The prevailing wisdom was that waiting for a political resolution was more prudent than risking a big sell-off if America ‘went over the cliff.' There were many great stocks being offered at terrific valuations.
Instead of recommending their favorites, most pundits were telling people it was better to miss an opportunity than to lose money if the market collapsed.
The worst you could do, they said, was just put money to work after you knew what was coming out of Washington. Many told the public to spend money buying protection (puts), if you were foolhardy enough to hold while our bickering leaders deliberated.
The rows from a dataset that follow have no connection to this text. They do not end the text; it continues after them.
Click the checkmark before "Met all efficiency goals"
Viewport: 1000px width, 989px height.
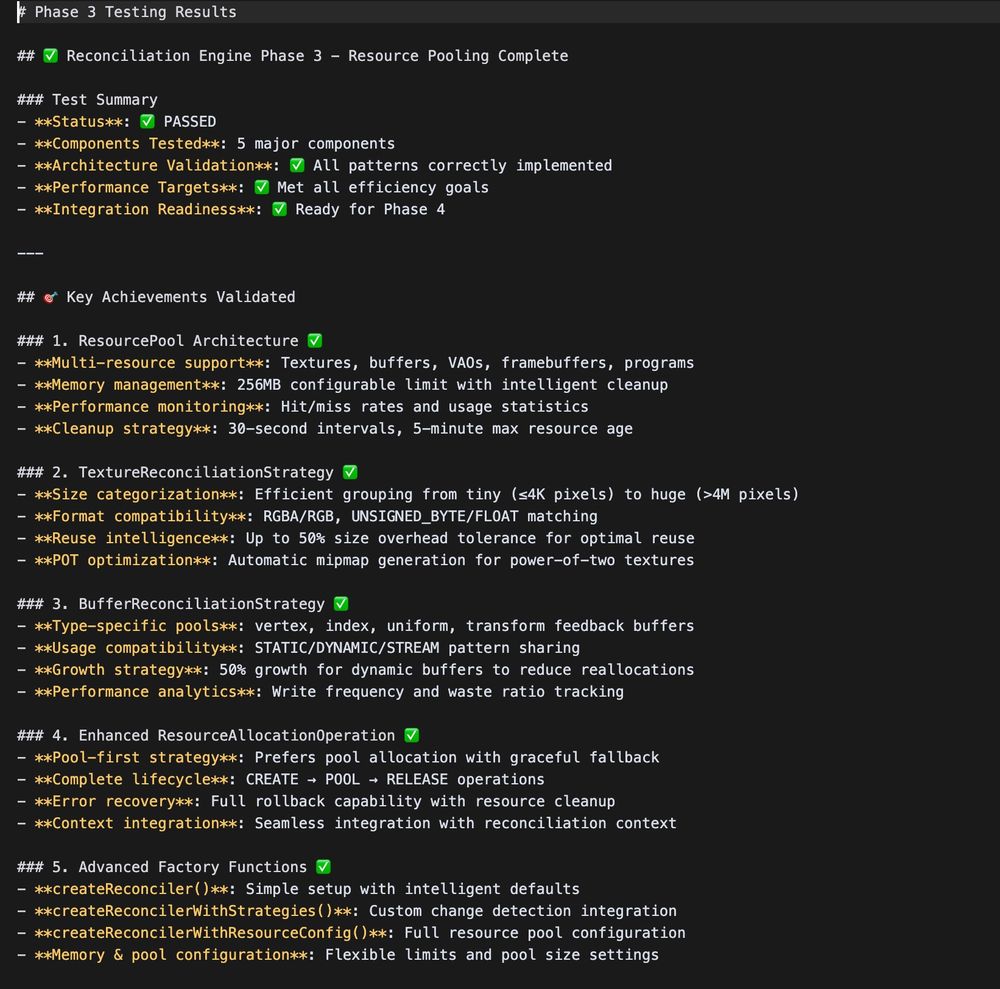[261, 188]
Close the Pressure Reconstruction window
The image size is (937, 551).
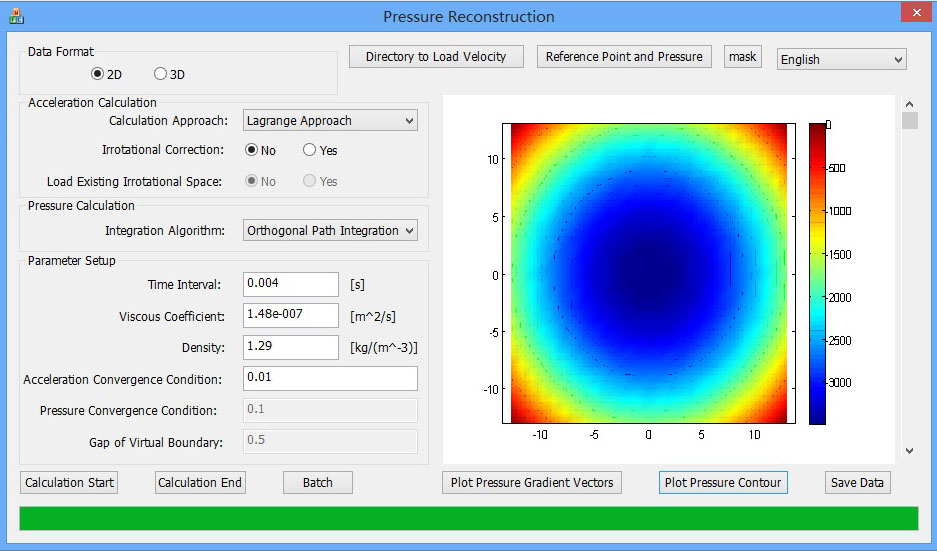912,12
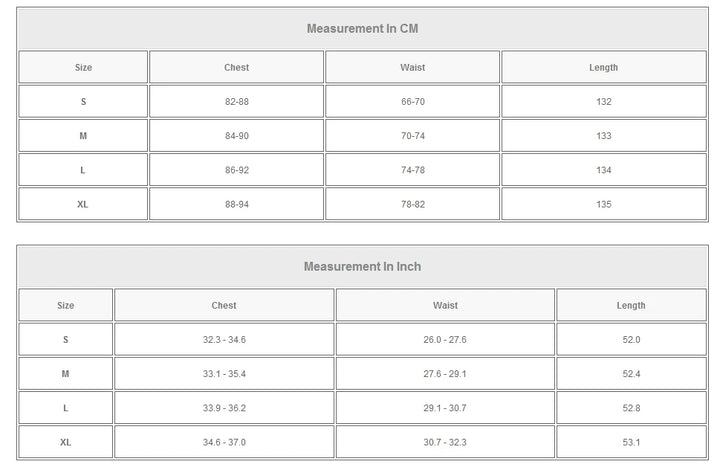This screenshot has width=720, height=470.
Task: Select the chest value 82-88 cell
Action: point(237,102)
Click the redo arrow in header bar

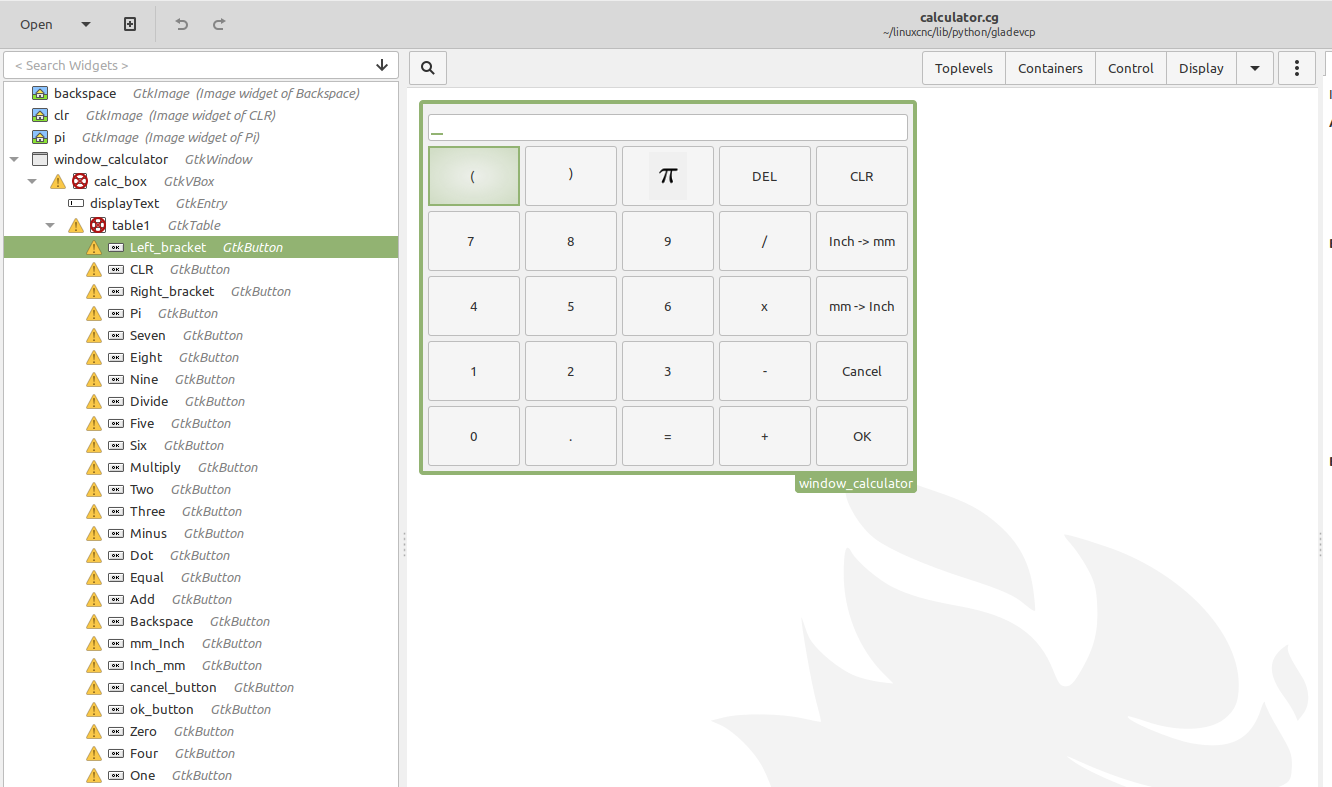(219, 24)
They couldn’t have been more wrong.
New Year's Eve trading posted a nice gain. The post-holiday session gapped up huge and never looked back. The trading gods offered no solace, or entry points to anyone who’d waited to see how congress acted before acting themselves. The full week, encompassing Dec. 31 through Jan. 4 was one of the best in years.
There is almost nothing as frustrating as being out of the market when it spikes higher. It’s doubly painful if you wasted significant money on insurance you didn’t need. The horror tripled if you were caught short when the surge occurred.
If you missed the move… do you buy now at much higher prices and with more downside risk? Can you afford to stay in cash if 2013 is a replay of 2012? Last year was a rare one. There was not one day all year that the S&P 500 closed below where it finished on Dec. 31, 2011.
Nobody will always be right in calling short-term index action. The lesson to be learned is to stop trying. Buy good stocks when they are attractively priced. Hold them until company-specific fundamentals change your mind.
You’ll trade less and likely make more.
Perhaps that should be your New Year’s resolution.